**TRY IT:** Your copy should begin at the line containing "The height and" and end at the last line of the records below, matching each line exactly and leaving out pictures.

[Opening INPUT section]

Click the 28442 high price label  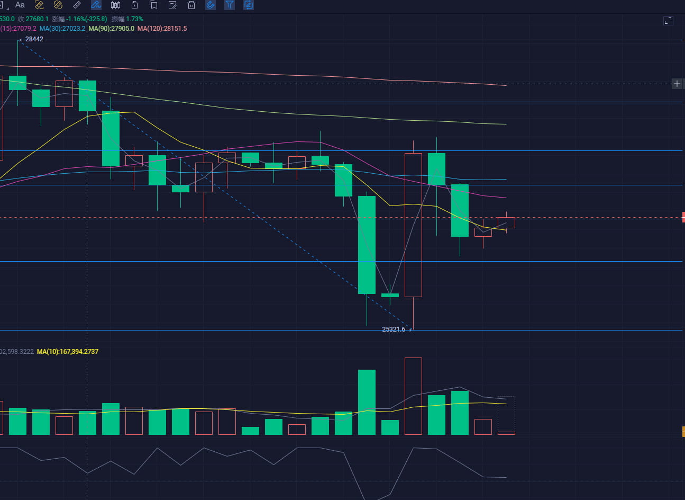click(35, 39)
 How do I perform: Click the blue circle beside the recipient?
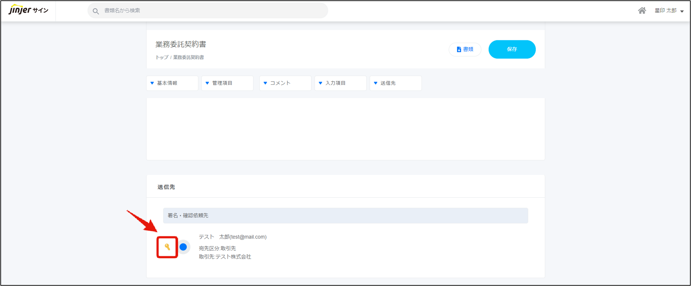click(x=183, y=247)
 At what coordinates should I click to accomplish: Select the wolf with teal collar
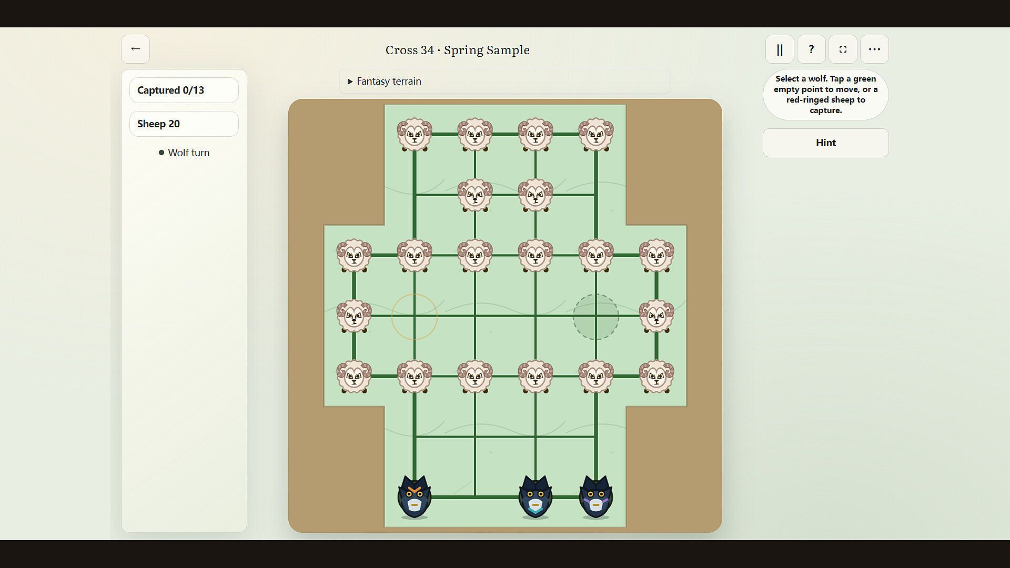pyautogui.click(x=536, y=497)
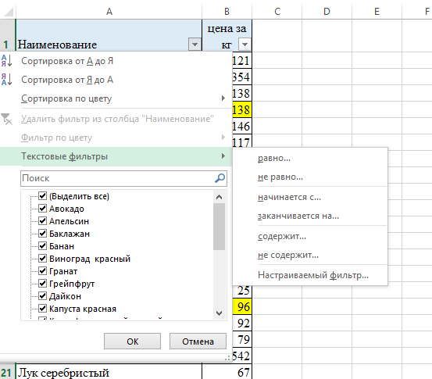The image size is (432, 379).
Task: Click the select-all corner triangle of sheet
Action: (x=9, y=12)
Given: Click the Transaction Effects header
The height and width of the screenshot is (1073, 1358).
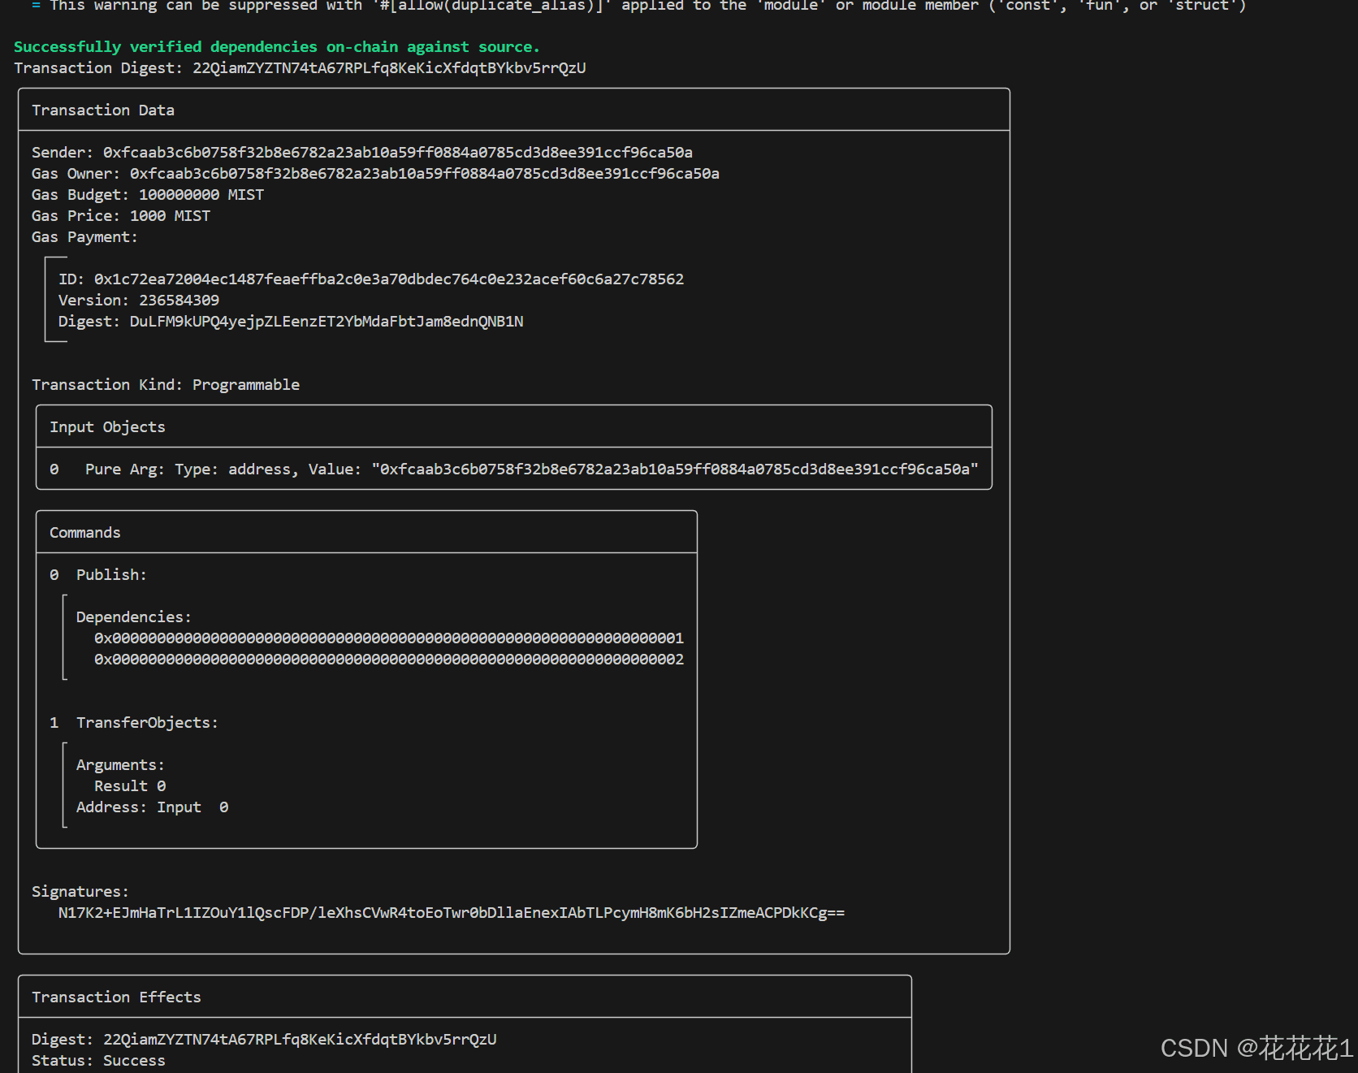Looking at the screenshot, I should (x=116, y=997).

[Closing INPUT section]

**RESULT:**
The height and width of the screenshot is (1073, 1358).
Looking at the screenshot, I should (x=116, y=997).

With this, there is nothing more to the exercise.